Visual Control of Deceleration: Athlete Adaptation in High-Demand Target Interception Tasks

Poster Presentation: Friday, May 16, 2025, 3:00 – 5:00 pm, Banyan Breezeway
Session: Action: Navigation and locomotion

Dominic Willoughby1,2 (), Ryan P. MacPherson2,3, Paula L. Silva4, Adam W. Kiefer1,2,3; 1Human Movement Science Curriculum, University of North Carolina at Chapel Hill, 2Matthew Gfeller Center, University of North Carolina at Chapel Hill, 3Department of Exercise and Sport Science, University of North Carolina at Chapel Hill, 4Department of Psychology, University of Cincinnati

Efficient pursuit and interception of opponents is fundamental for successful contact-sport performance.

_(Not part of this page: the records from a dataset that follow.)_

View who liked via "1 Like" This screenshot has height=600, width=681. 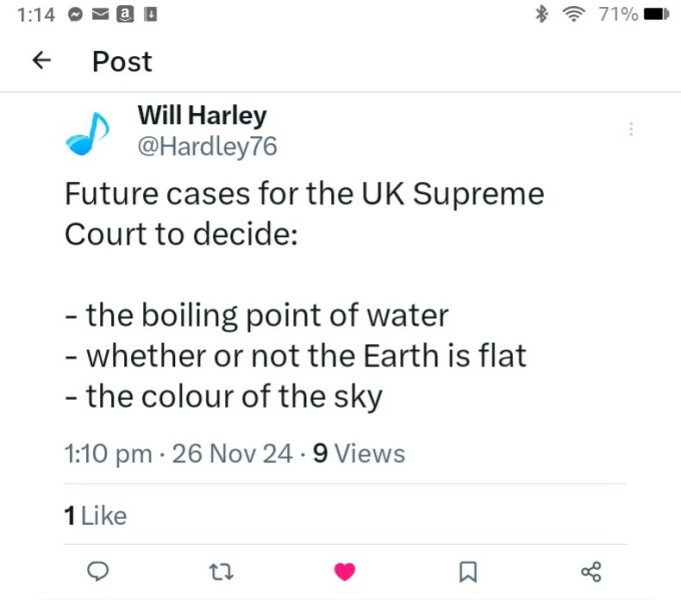pos(95,516)
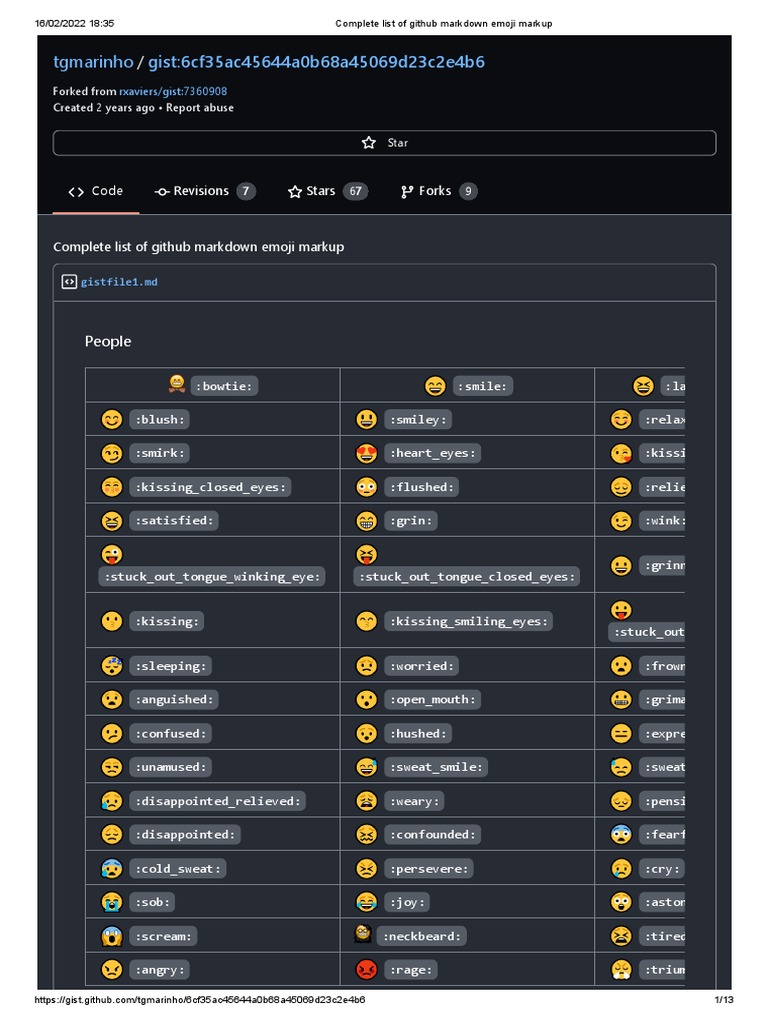768x1024 pixels.
Task: Open tgmarinho user profile link
Action: coord(92,62)
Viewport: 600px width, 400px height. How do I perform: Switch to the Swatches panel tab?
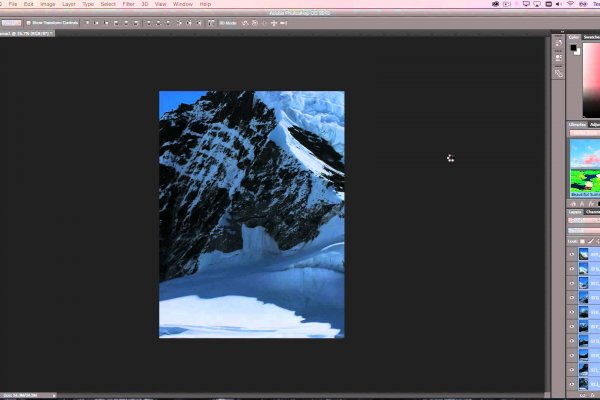pos(592,34)
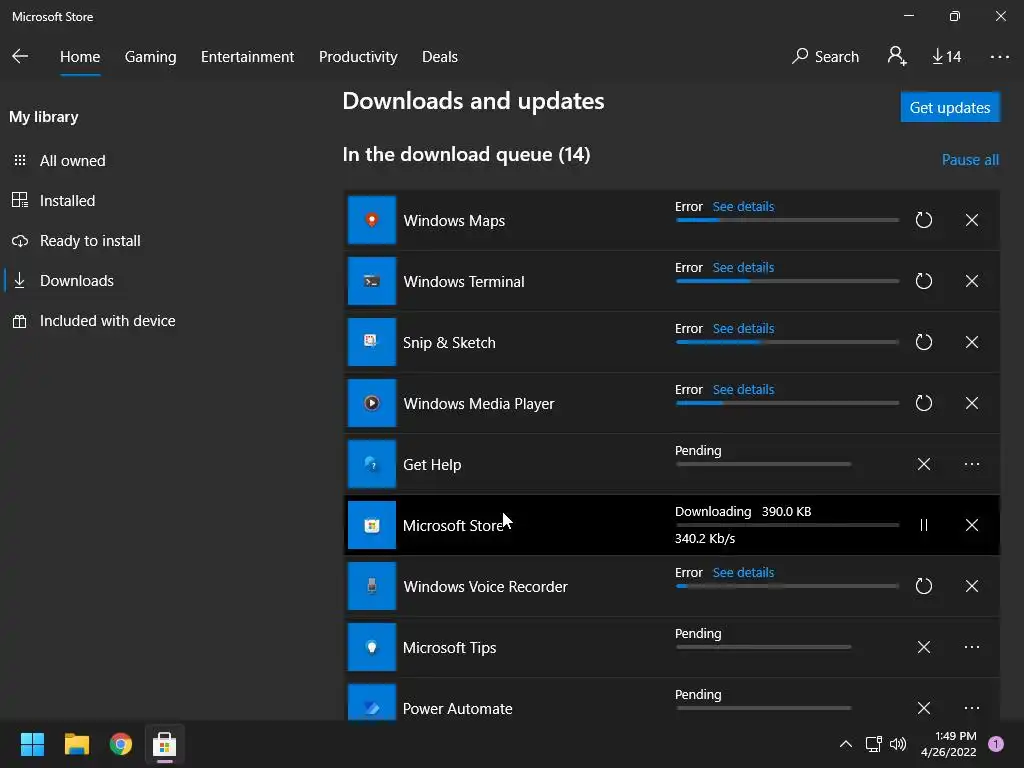Viewport: 1024px width, 768px height.
Task: Select Installed in My library sidebar
Action: pos(67,201)
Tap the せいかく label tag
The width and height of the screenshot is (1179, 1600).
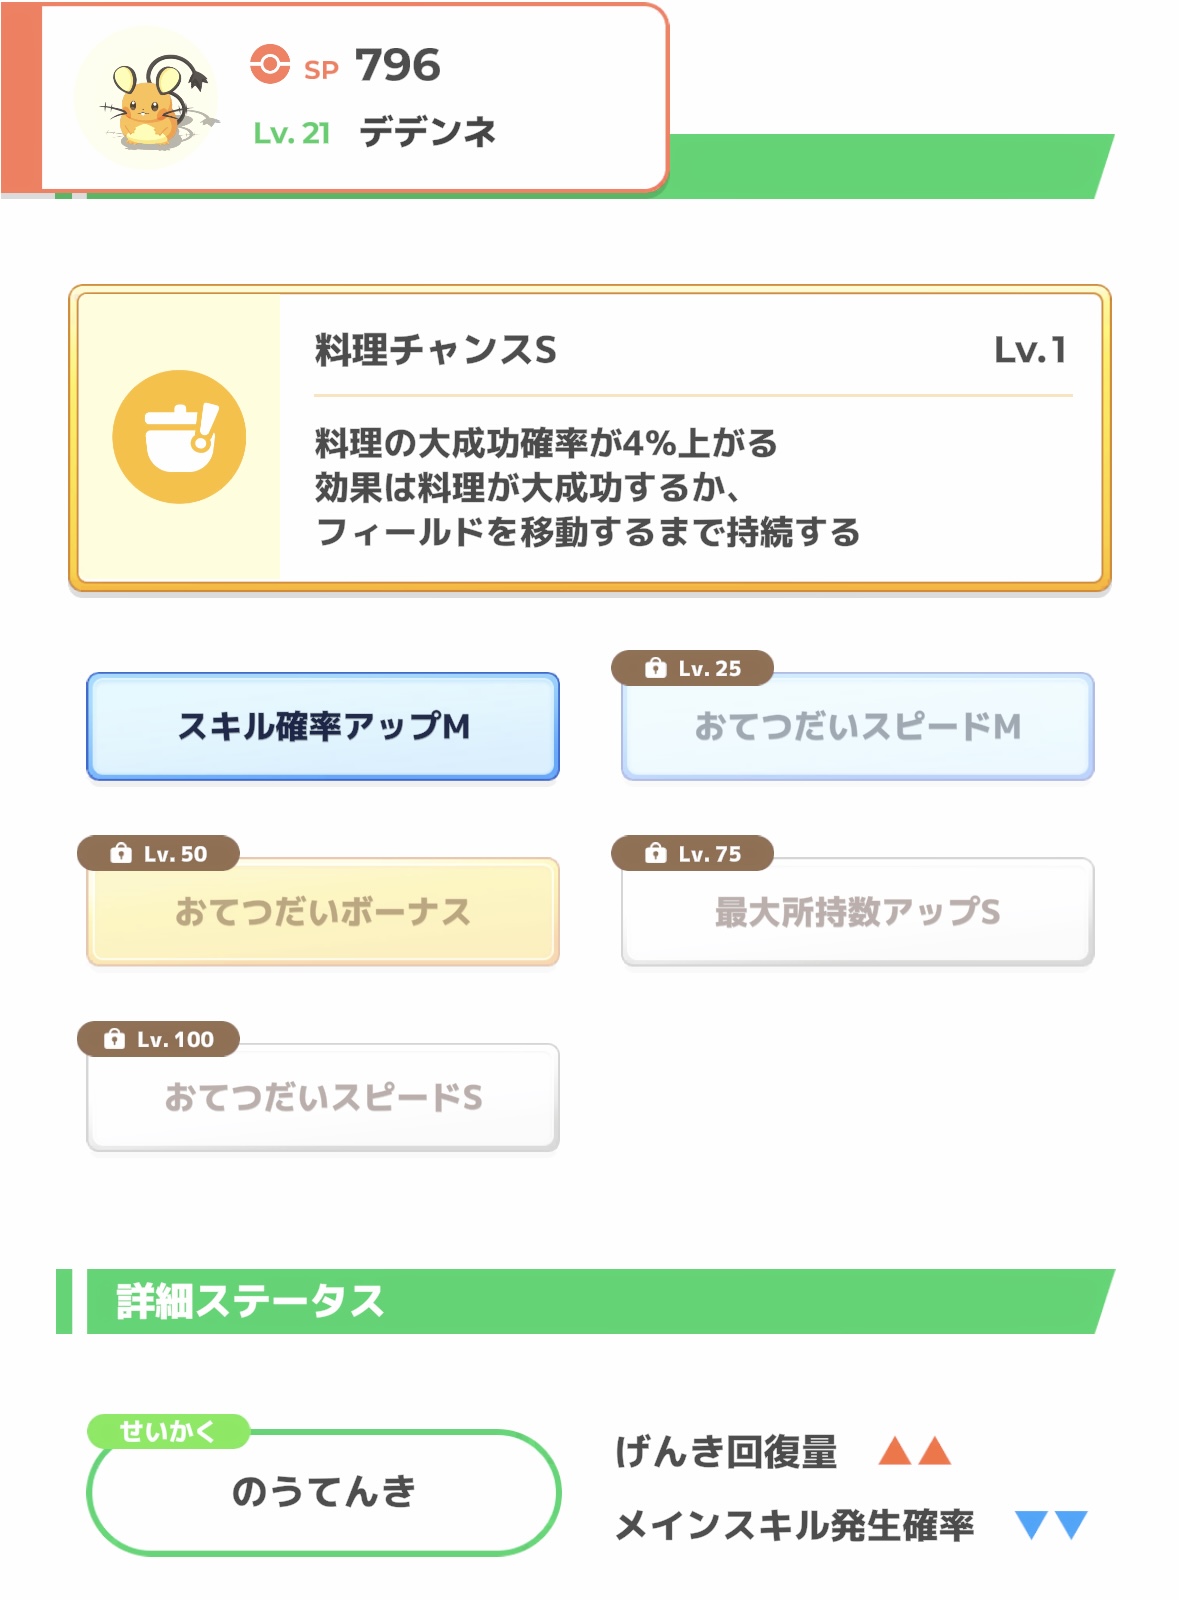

However, the underlying perceptual-motor strategies athletes use to adapt deceleration patterns to changing demands remain unclear. Drawing from Lee (1976), Fajen and Devaney (2006) described a visual cue (based on optic flow rate and tau) that specifies “ideal” deceleration (i.e., the deceleration rate needed to stop just short of a target without requiring adjustments). In this study, we investigated whether and how athletes deviate from ideal deceleration—and thus from an adjustment minimization strategy—as target speeds approach maximal effort levels. Using a novel pursuit task in wireless virtual reality, 21 collegiate contact-sport athletes (9 females) ran in a 14×15m space to intercept virtual humanoid targets moving at 50%, 66.6%, 83.3%, or 100% of their maximum sprint speed. Positional data (60Hz) allowed calculation of deceleration onset distance, acceleration profiles, and root-mean-square error (RMSE) between ideal and observed deceleration patterns, normalized per participant. On all trials, athletes successfully intercepted the target before it reached the 15 m boundary edge. Linear mixed-effects models treated participants as random effects to evaluate condition-specific differences. Normalized RMSE values increased with target speed, increasing from 0.84 (50%) to 0.95 (83.3%) and 0.93 (100%), both p < 0.01, indicating greater deviation from ideal deceleration. Initial deceleration distances also shifted from 5.53m at 50% to 6.01m and 6.83m at 83.3% and 100%, respectively (p < 0.001). This suggests that athletes used a more aggressive deceleration strategy, characterized by a delayed initiation of deceleration and harder braking, as target speed increased. The similarity between 50% and 66.6% conditions demarcates a possible performance threshold where increasing task demands may prompt a shift in control strategies. Overall, these findings elucidate how athletes balance efficient motor execution with success in high-stakes tasks, offering insights for eventual training enhancement and rehabilitation interventions.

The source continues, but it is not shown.